Activity:
All of the lines below should be printed again exactly as they are.

Collected data entries:
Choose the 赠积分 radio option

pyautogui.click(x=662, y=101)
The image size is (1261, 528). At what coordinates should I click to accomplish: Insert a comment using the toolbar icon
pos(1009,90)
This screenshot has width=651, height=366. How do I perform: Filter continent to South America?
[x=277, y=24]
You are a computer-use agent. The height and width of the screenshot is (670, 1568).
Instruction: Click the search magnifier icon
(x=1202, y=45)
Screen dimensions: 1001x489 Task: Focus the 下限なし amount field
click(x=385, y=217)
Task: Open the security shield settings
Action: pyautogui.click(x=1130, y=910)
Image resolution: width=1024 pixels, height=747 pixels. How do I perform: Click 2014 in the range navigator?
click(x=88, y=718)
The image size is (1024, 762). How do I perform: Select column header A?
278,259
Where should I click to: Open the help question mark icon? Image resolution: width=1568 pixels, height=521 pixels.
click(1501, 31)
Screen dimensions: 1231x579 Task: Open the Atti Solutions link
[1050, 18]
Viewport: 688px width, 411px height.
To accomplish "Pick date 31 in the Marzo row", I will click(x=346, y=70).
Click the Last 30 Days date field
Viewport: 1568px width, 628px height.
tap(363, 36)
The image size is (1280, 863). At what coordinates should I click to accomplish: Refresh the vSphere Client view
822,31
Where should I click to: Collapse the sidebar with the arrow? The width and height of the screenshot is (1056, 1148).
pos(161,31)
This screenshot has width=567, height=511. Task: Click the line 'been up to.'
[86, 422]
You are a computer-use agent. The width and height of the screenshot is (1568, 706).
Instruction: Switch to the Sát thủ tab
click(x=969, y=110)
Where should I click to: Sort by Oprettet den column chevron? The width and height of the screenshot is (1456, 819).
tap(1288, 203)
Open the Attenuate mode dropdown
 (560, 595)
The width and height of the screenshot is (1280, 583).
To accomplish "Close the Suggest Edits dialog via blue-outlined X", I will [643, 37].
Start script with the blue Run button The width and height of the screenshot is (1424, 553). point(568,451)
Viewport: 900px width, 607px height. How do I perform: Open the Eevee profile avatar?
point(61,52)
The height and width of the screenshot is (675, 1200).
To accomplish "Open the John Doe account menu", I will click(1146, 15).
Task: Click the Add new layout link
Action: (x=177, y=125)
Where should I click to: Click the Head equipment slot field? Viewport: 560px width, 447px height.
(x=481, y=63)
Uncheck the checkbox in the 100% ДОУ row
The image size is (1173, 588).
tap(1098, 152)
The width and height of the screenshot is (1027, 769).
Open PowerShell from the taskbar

Output of the task:
Choose the 赠积分 radio option

pyautogui.click(x=662, y=101)
The image size is (1261, 528). At what coordinates should I click to accomplish: Insert a comment using the toolbar icon
pos(1009,90)
This screenshot has width=651, height=366. How do I perform: Filter continent to South America?
[x=277, y=24]
You are a computer-use agent. The height and width of the screenshot is (670, 1568).
Instruction: Click the search magnifier icon
(x=1202, y=45)
Screen dimensions: 1001x489 Task: Focus the 下限なし amount field
click(x=385, y=217)
Task: Open the security shield settings
Action: pyautogui.click(x=1130, y=910)
Image resolution: width=1024 pixels, height=747 pixels. How do I perform: Click 2014 in the range navigator?
click(x=88, y=718)
The image size is (1024, 762). How do I perform: Select column header A?
278,259
Where should I click to: Open the help question mark icon? Image resolution: width=1568 pixels, height=521 pixels.
click(1501, 31)
Screen dimensions: 1231x579 Task: Open the Atti Solutions link
[1050, 18]
Viewport: 688px width, 411px height.
To accomplish "Pick date 31 in the Marzo row", I will click(x=346, y=70).
Click the Last 30 Days date field
Viewport: 1568px width, 628px height.
tap(363, 36)
The image size is (1280, 863). At what coordinates should I click to accomplish: Refresh the vSphere Client view
822,31
Where should I click to: Collapse the sidebar with the arrow? The width and height of the screenshot is (1056, 1148).
pos(161,31)
This screenshot has width=567, height=511. Task: Click the line 'been up to.'
[86, 422]
You are a computer-use agent. The width and height of the screenshot is (1568, 706).
Instruction: Switch to the Sát thủ tab
click(x=969, y=110)
Where should I click to: Sort by Oprettet den column chevron? The width and height of the screenshot is (1456, 819).
tap(1288, 203)
Open the Attenuate mode dropdown
 (560, 595)
The width and height of the screenshot is (1280, 583).
To accomplish "Close the Suggest Edits dialog via blue-outlined X", I will [643, 37].
Start script with the blue Run button The width and height of the screenshot is (1424, 553). point(568,451)
Viewport: 900px width, 607px height. How do I perform: Open the Eevee profile avatar?
point(61,52)
The height and width of the screenshot is (675, 1200).
To accomplish "Open the John Doe account menu", I will click(1146, 15).
Task: Click the Add new layout link
Action: (x=177, y=125)
Where should I click to: Click the Head equipment slot field? Viewport: 560px width, 447px height.
(x=481, y=63)
Uncheck the checkbox in the 100% ДОУ row
The image size is (1173, 588).
tap(1098, 152)
The width and height of the screenshot is (1027, 769).
Open PowerShell from the taskbar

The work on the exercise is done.